🤖 AI Summary
Existing 2D vision foundation models (e.g., DINOv2, CLIP, SAM) struggle to generalize directly to 3D scene understanding due to the dimensionality gap and lack of explicit 3D geometric priors.
Method: This paper proposes a learning-free 2D feature uplift paradigm that efficiently maps semantic features onto 3D Gaussian Splatting representations. Instead of relying on conventional reconstruction losses, it introduces a graph diffusion mechanism that jointly encodes 3D geometric structure and DINOv2 feature similarity to enable cross-dimensional feature alignment and propagation, followed by lightweight feature aggregation for 3D semantic decoding.

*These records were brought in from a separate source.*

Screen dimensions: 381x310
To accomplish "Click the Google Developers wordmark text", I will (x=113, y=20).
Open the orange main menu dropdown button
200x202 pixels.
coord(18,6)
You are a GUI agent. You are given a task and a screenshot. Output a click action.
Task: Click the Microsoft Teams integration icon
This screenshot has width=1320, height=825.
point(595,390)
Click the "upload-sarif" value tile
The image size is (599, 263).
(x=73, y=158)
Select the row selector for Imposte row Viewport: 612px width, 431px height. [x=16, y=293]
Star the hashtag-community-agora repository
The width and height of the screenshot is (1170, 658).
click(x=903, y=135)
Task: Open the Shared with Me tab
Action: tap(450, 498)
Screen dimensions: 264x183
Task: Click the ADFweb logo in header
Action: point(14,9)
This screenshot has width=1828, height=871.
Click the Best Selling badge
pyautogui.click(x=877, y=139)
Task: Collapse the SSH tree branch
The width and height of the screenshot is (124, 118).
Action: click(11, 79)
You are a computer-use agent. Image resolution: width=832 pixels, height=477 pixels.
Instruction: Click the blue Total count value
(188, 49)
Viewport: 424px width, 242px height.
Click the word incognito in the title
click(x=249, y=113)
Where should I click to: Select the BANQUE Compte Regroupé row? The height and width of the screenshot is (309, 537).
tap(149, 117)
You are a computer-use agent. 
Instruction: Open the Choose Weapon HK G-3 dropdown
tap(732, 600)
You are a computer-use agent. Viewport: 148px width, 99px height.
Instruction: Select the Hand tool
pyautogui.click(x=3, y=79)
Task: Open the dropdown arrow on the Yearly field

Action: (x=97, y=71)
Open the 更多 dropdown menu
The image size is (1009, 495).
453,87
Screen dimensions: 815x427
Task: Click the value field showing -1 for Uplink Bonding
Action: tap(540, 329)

Contribution/Results: The method achieves state-of-the-art performance on 3D object segmentation and open-vocabulary localization, leveraging only off-the-shelf DINOv2 features—requiring no task-specific annotations or fine-tuning. It exhibits strong generalization, significantly accelerates inference, and eliminates the need for learnable parameters in the feature lifting stage.
📝 Abstract
We address the problem of extending the capabilities of vision foundation models such as DINO, SAM, and CLIP, to 3D tasks. Specifically, we introduce a novel method to uplift 2D image features into Gaussian Splatting representations of 3D scenes. Unlike traditional approaches that rely on minimizing a reconstruction loss, our method employs a simpler and more efficient feature aggregation technique, augmented by a graph diffusion mechanism. Graph diffusion refines 3D features, such as coarse segmentation masks, by leveraging 3D geometry and pairwise similarities induced by DINOv2. Our approach achieves performance comparable to the state of the art on multiple downstream tasks while delivering significant speed-ups. Notably, we obtain competitive segmentation results using generic DINOv2 features, despite DINOv2 not being trained on millions of annotated segmentation masks like SAM. When applied to CLIP features, our method demonstrates strong performance in open-vocabulary object localization tasks, highlighting the versatility of our approach.